EXERCISE INPUT
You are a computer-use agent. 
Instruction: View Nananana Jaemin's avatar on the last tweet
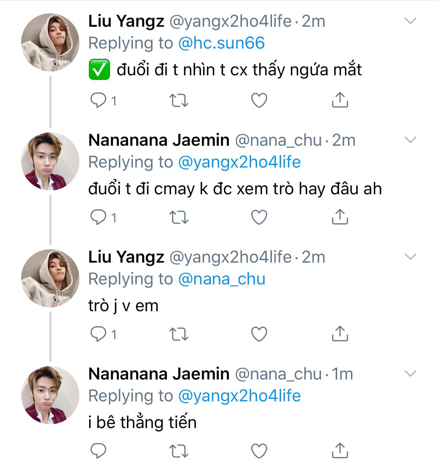pyautogui.click(x=50, y=395)
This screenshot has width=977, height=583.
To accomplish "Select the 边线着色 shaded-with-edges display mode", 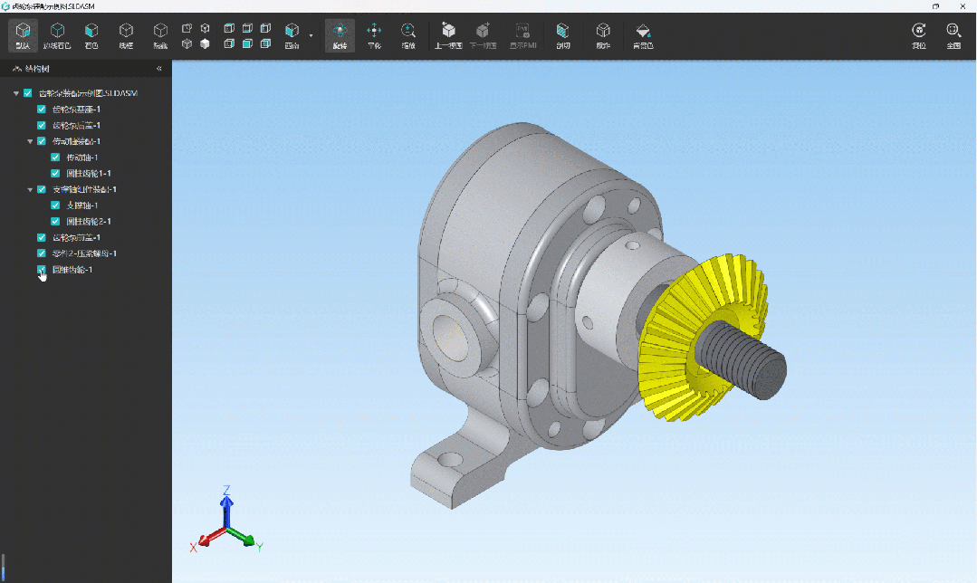I will click(57, 34).
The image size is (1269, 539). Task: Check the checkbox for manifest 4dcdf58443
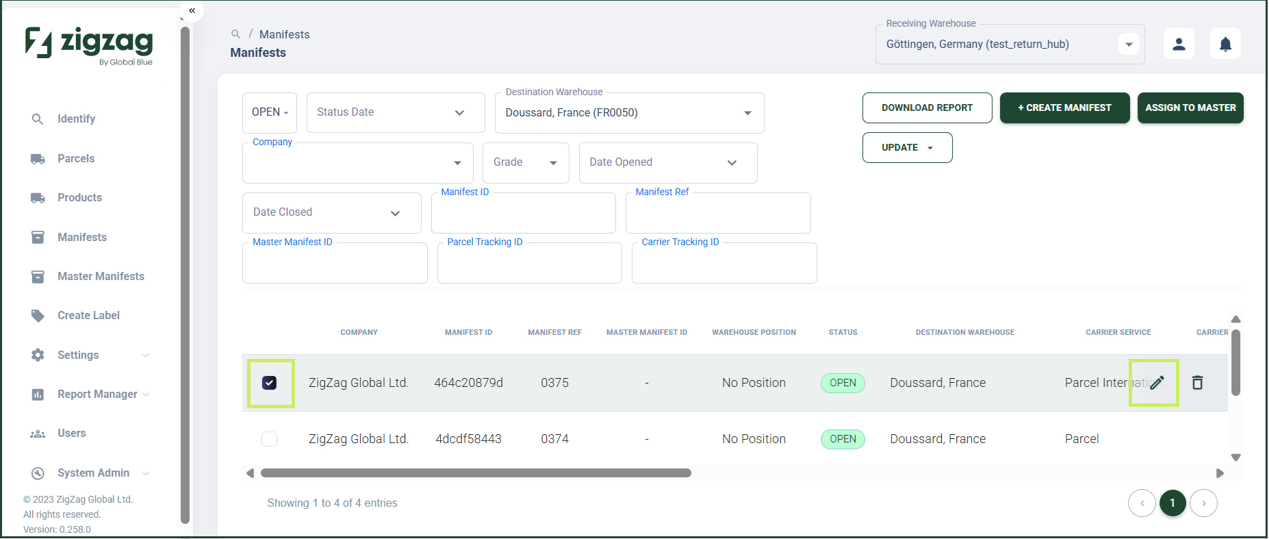pyautogui.click(x=270, y=439)
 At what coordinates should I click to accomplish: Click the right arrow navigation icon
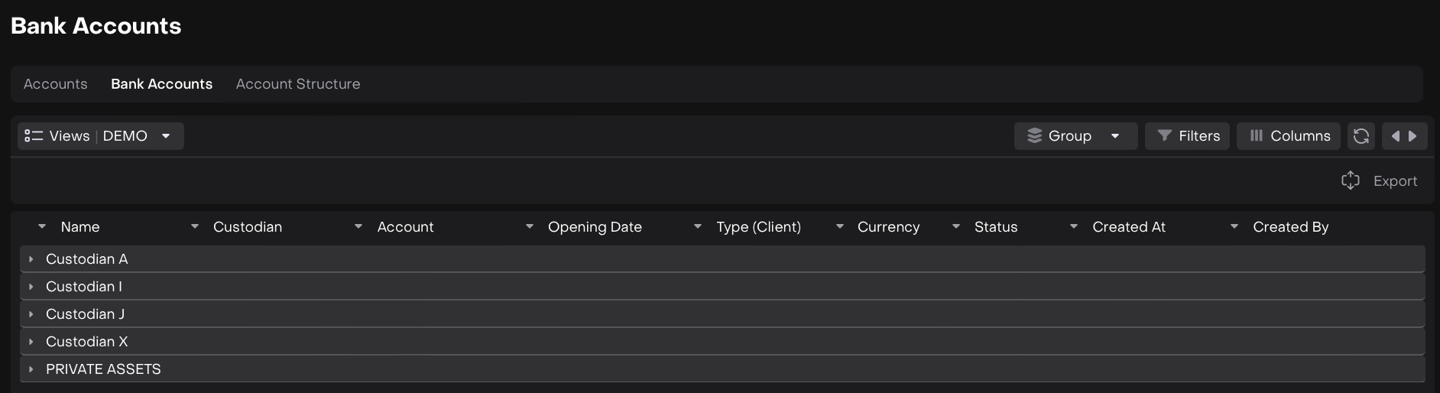(1412, 136)
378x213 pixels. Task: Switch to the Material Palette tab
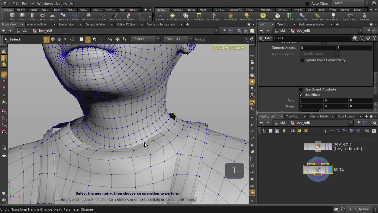point(319,116)
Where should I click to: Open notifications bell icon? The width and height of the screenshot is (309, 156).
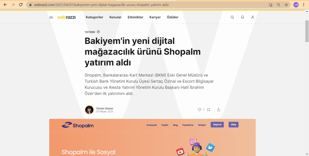[243, 17]
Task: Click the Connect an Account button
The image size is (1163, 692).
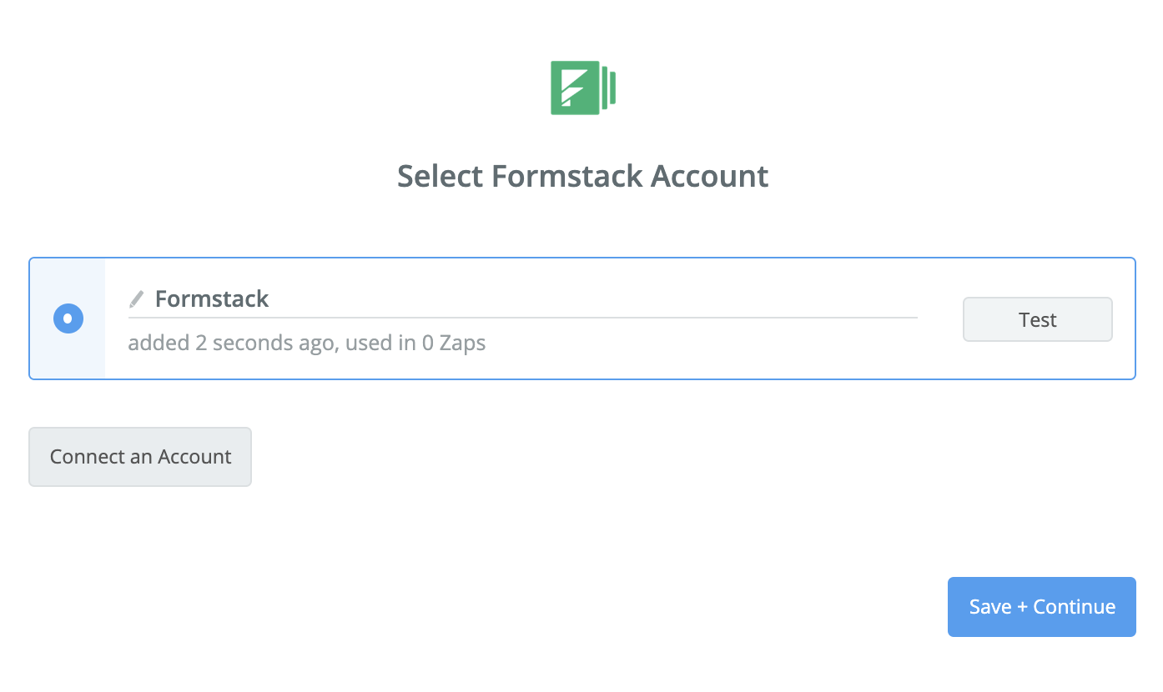Action: (140, 457)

EXERCISE OBJECTIVE
Rewrite the lines from the line with "The image size is (1269, 539)." up to and including the last line, replacing "Task" with "Goal" and leaving everything else the same. Leave out the pictures.

WRITTEN ANSWER
The image size is (1269, 539). Goal: Check the checkbox for manifest 4dcdf58443
pyautogui.click(x=270, y=439)
 At what coordinates should I click to accomplish: Click the right arrow navigation icon
(1412, 136)
378x213 pixels. Goal: Switch to the Material Palette tab
point(319,116)
Where should I click to: Open notifications bell icon? The width and height of the screenshot is (309, 156).
[243, 17]
Goal: Click the Connect an Account button
The image size is (1163, 692).
Action: (140, 457)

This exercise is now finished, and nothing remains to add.